Before I even start this, Don't read it if you haven't watched the movie. There's all the spoilers. Every single one.

Blade Runner 2049 is a really good movie, it’s visually striking, it’s impeccably acted and directed, the world in which it takes place is fascinating, the sounds of it (especially in a big theater) seem to go beyond just an audible experience and you can feel most of them. It’s a movie that’s well worth watching but I’m not surprised that it has stumbled in the box office. I mean it’s the sequel to a cult hit from the 80s and it doesn’t feature of the cliche “homages” to the 80s that Guardians of the Galaxy or apparently Thor:Ragnarok does. In any case that’s not what I want to talk about in this piece instead I want to focus on how this movie to me is a devastating movie.

Ryan Gosling’s character K is a detective in the LAPD, he’s a Replicant. I loved that this movie got this right out of the way at the beginning. Still even if we didn’t get that we’d know just by the way K lives his life. The other police men in the unit mistreat him, his neighbors hate him, harassing him as he walks up to his apartment and he literally has no friends. No one to talk to, no one to hang out with except for his artificial digital companion, Joi. The only thing we ever see him spend money on in the entirety of the film is in buying his Joi an “emanator” which will allow him to carry her with him wherever he is. The first thing he does with Joi in her free state is go to the roof and have a moment where she experiences rain for the first time, she’s about to pull him into kiss him when her system is overridden by his superior at the LAPD who is urging him to return to work ASAP.

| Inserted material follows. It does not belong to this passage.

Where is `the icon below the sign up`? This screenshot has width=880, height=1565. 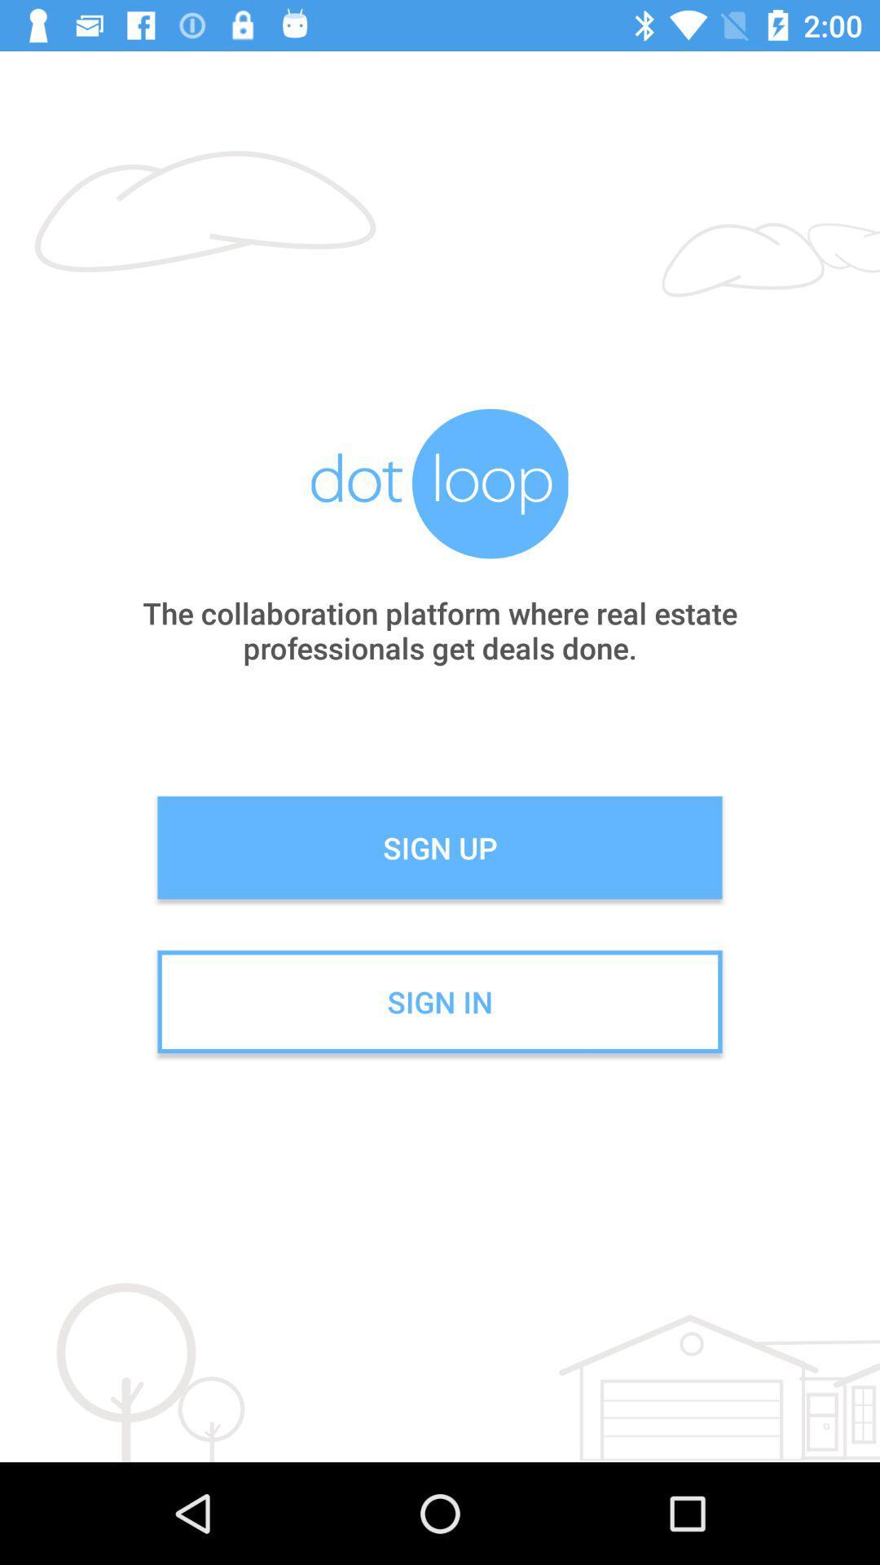 the icon below the sign up is located at coordinates (440, 1001).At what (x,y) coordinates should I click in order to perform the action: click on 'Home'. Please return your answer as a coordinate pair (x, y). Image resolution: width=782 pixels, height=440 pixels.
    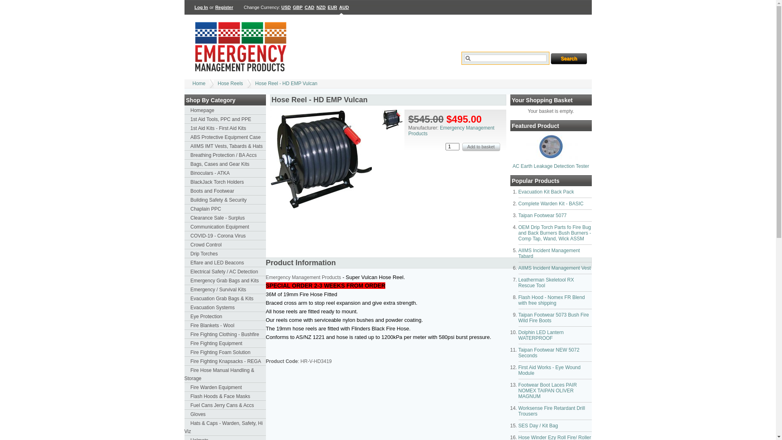
    Looking at the image, I should click on (199, 83).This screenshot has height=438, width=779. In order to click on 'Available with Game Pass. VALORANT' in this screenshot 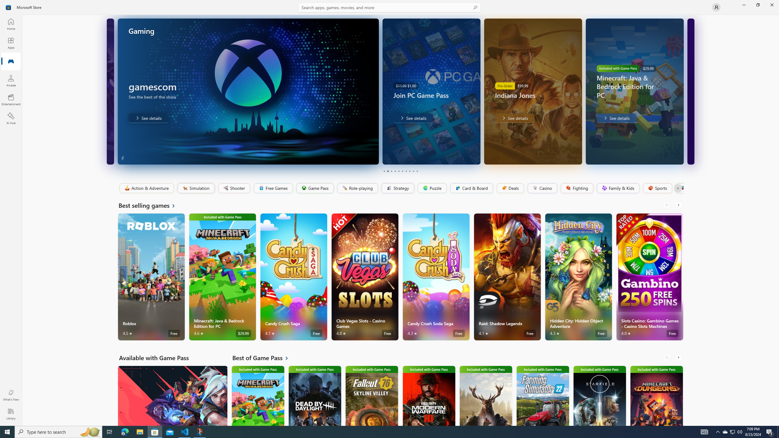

It’s a good noir movie, it’s the best noir movie in modern cinema not named 'Zootopia'

K is his work. That’s all he is literally. He is a Replicant who is built for this purpose and he exercises it without any free will. He’s a “new” model Replicant which is incapable of disobeying. This is why he’s the perfect Blade Runner and he’s able to destroy runaway Replicants with such ease. At the beginning of the movie Dave Bautista who plays a Replicant who is as big as his glasses are small tells K that he doesn’t understand him because he has never “seen a miracle.” We are led to believe that the miracle that SmallEyes is referring to is the natural birth of a Replicant. The rest of the movie is a noir tale of a detective who goes rogue and traces down this case that goes “all the way to the top” and ultimately cost the detective his life. It’s a good noir movie, it’s the best noir movie in modern cinema not named Zootopia . Still I don’t think the miracle is that of reproduction of a Replicant. The miracle is that a Replicant has the belief that it could have a greater purpose than what it was created for.

K confirms that the earliest “memory” he has implanted in him is in fact real. He first reaches this conclusion himself by discovering the physical reality of and he can also use this memory to link himself to the miracle birth of the Replicant he’s hunting down. This is a fantastic moment in the movie, Ryan Gosling just about looks like he’s going to poop himself as he pulls the wooden horse from the furnace and the music is just perfect. Suddenly K sees himself as a potential miracle, when the dream is confirmed by the person who creates dreams for Replicants this sends him entirely for a spin until he is crushed by the harsh reality that he is not the chosen one. He is not the miracle.

It takes the possibility of being the one in a million miracle to jolt K out of his programming and go rogue but it is the crushing reality that he is NOT special that makes him human. When he is confronted with the truth he is told that the choice lies in him to do what is right, to die for something bigger than him. “Knowing” that he was the miracle almost broke K’s brain, realizing he wasn’t is what compelled him to go on. The ability to make a choice to be a hero isn’t what makes K “more human than human” what makes him that is that even though he realizes he is not special that doesn’t mean he shouldn’t exist.

Ultimately K’s sacrifice is real because it’s the sacrifice of an unexceptional being

K is first freed of his programming by the idea of being a miracle, but he is only able to do what he feels like when he discovers he isn’t. Ultimately K’s sacrifice is real because it’s the sacrifice of an unexceptional being. That is why this movie is devastating. I believe this is a journey all humans must take, when we realize that we are not in fact special. No matter what the Jois of the world tell us, or what our dreams tell us, or what we desire the simple fact is that we are not special but that’s what make us human. The going through with life after that realization is the most human thing of all. Indeed the miracle of Blade Runner is that it’s not required to be “The Miracle” in order to break out of what we’re programmed to do and can make a choice.

A quick word on the ending...

I don’t believe the ending of the film is one in which Ana will lead a Replicant uprising to march down and cut the head of the system. Ana’s not the Messiah the Replicants look for instead she points to the miracle by her work.

It’s very fitting that she is named Ana as in the Book of Luke there is an Anna who “never left the temple but worshiped night and day, fasting and praying.. she gave thanks to God and spoke about the child to all who were looking forward to the redemption of Jerusalem” Anna through implanting the memories in the minds of many Replicants is prophesying of the coming Messiah to them. Their salvation is a collective awakening of her people.